- Provided text -

▶

First Things First

R.H. Pierson responds to an open letter from J.R. Spangler

R.H. Pierson is president of the General Conference of Seventh-day Adventists.

Dear Brother Spangler:

Your open letter to me that appeared in the December issue of The Ministry has been read with both interest and concern. I share with you the burden you carry to see the work of God finished in our day! Few people feel the pressures and experience the deep concerns for the welfare and the triumph of God's remnant church more experientially than the person who sits in my chair. Consequently I feel deeply with you about all you have written in your letter.

The 1973 and 1974 Annual Councils were memorable spiritual meetings—as indeed they should be in this late hour of earth's history. As leaders from the world field we dare not gather together merely to vote budgets, solve problems, and lay plans. The Lord we serve calls us to prayer, to the study of the Word, and to a live fellowship in Him on such occasions. Each of the past two Annual Councils were beautiful experiences, and as we near the end, the depth of such fellowship with the Lord should increase whenever God's leaders meet.

While we should never be satisfied, my heart is greatly cheered to see the messages of these councils "getting through" to the grass roots and making an impression upon our pastors and our laity! From my correspondence and personal contacts with the church on all levels around the world, it is evident God is indeed speaking to His people not only in Washington and Loma Linda but far out in the remote corners of the earth. He is telling all of us that the hour is indeed late and a people must soon be prepared for His return to earth.

The Lord Is at Work

I have spent many hours with the leaders in several of our divisions since the 1973 Annual Council. As I have fellowshiped and prayed with these men and women of different nationalities, languages, and cultural back grounds, my heart has been filled with faith and hope. I know many of God's leaders are searching their hearts more earnestly than ever before. More than one leader came to me in Loma Linda during the past Annual Council and said, in substance, "Pastor, I have never searched my heart more prayerfully than I have been doing at this meeting. / want to be right with God and with my fellow men. I want to get this work finished and to see Jesus come!"

Perhaps I do not need to dwell at such length on the reactions to the Annual Councils, but I feel this is pertinent to the questions you have raised in your open letter. When the leaders of this church, from the local church through the General Conference, get on their knees in true repentance and seek to be sure they are right with God, I feel we are a long way toward finding solutions to the problems raised in your letter.

I would want to be the first to recognize that the church is not all that it should be—not all that our Lord intends it should be. In this assessment I would surely say "we" and not "you." I want to be the kind of leader the Lord can use to wind up His work quickly! But I would be untruthful to what I see if I failed to recognize the Spirit of God at work among us as workers and lay members today. Instead of wringing our hands and oozing jeremiads, I believe we should thank God and take courage when we see what God is doing for His people.

◀

- What you need to do -
(1) Condense the paragraph of the letter that begins "The 1973 and 1974 Annual Councils" into a shorter version that keeps its main facts.
(2) Print the passage of the letter starting at "Perhaps I do" and ending at "raised in your letter.", copied word for word.
The listing is separate material, unrelated to the letter.

- Stored data -

▶

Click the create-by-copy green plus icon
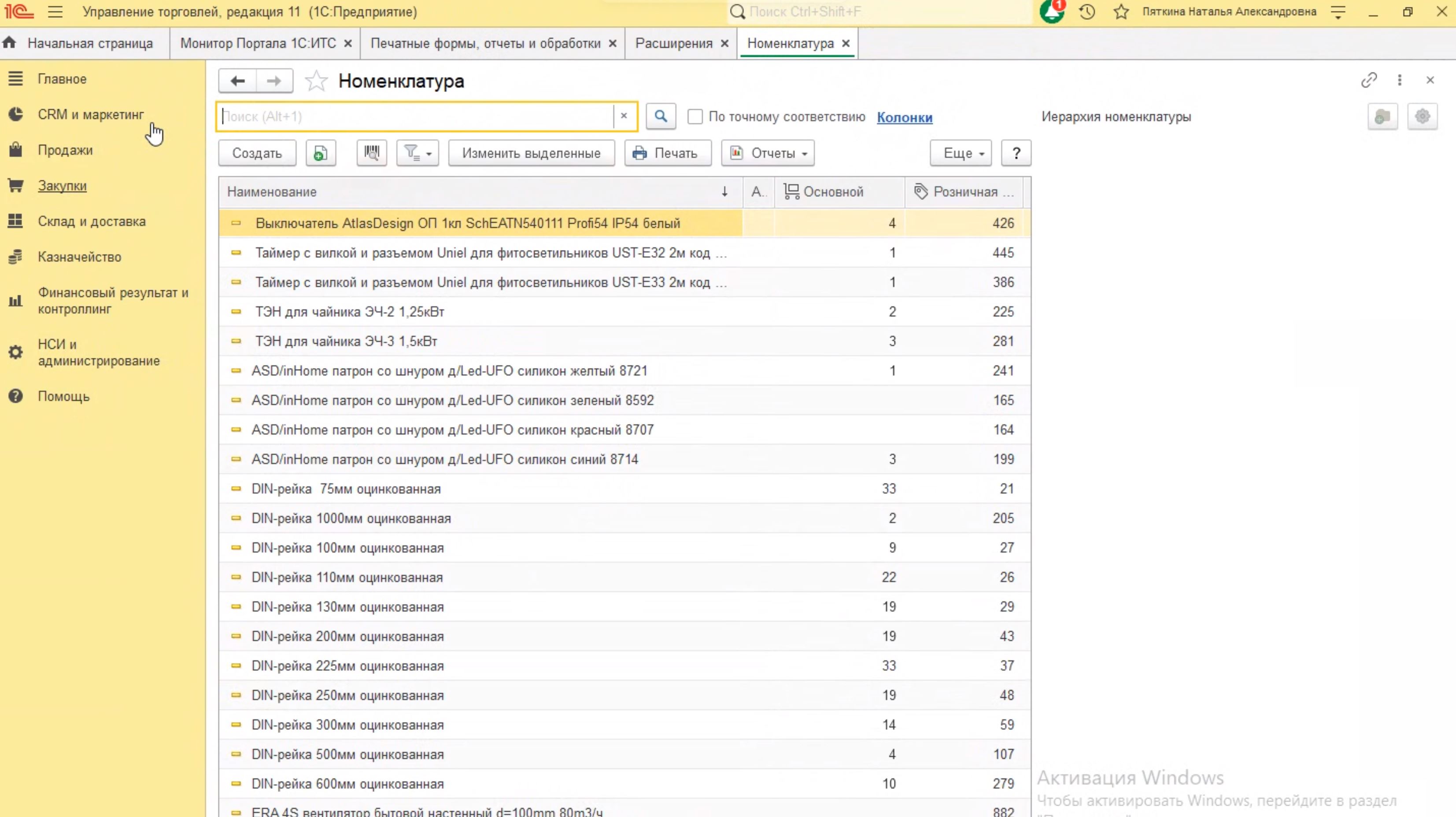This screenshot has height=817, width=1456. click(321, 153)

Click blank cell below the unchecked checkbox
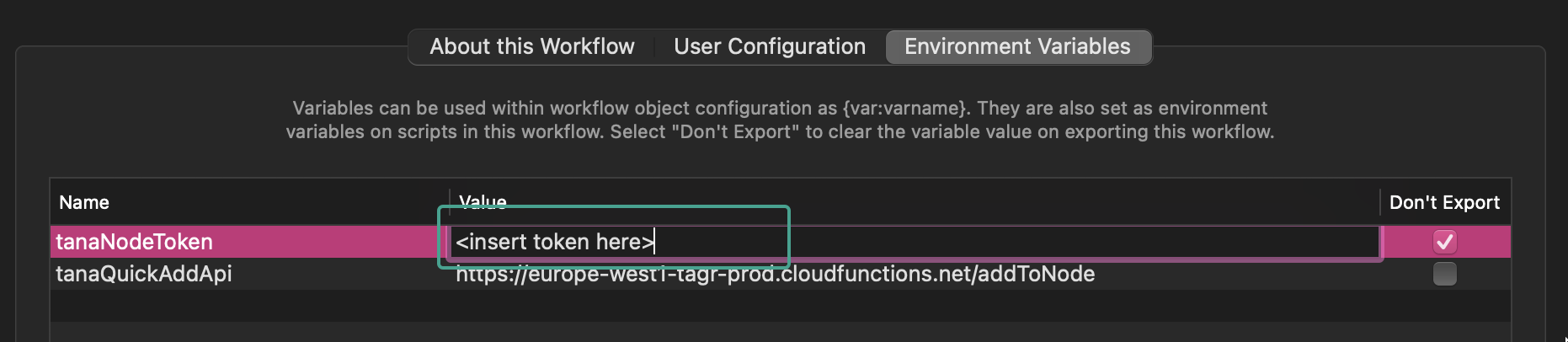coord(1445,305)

◀

- Exercise responses -
(1) The 1973 and 1974 Annual Councils were memorable spiritual meetings, as befits this late hour of earth's history. World leaders should not meet only to vote budgets, solve problems, and lay plans. On such occasions the Lord calls them to prayer, study of the Word, and live fellowship in Him. Both councils were beautiful experiences, and this fellowship should deepen whenever God's leaders meet as the end nears.

(2)
Perhaps I do not need to dwell at such length on the reactions to the Annual Councils, but I feel this is pertinent to the questions you have raised in your open letter. When the leaders of this church, from the local church through the General Conference, get on their knees in true repentance and seek to be sure they are right with God, I feel we are a long way toward finding solutions to the problems raised in your letter.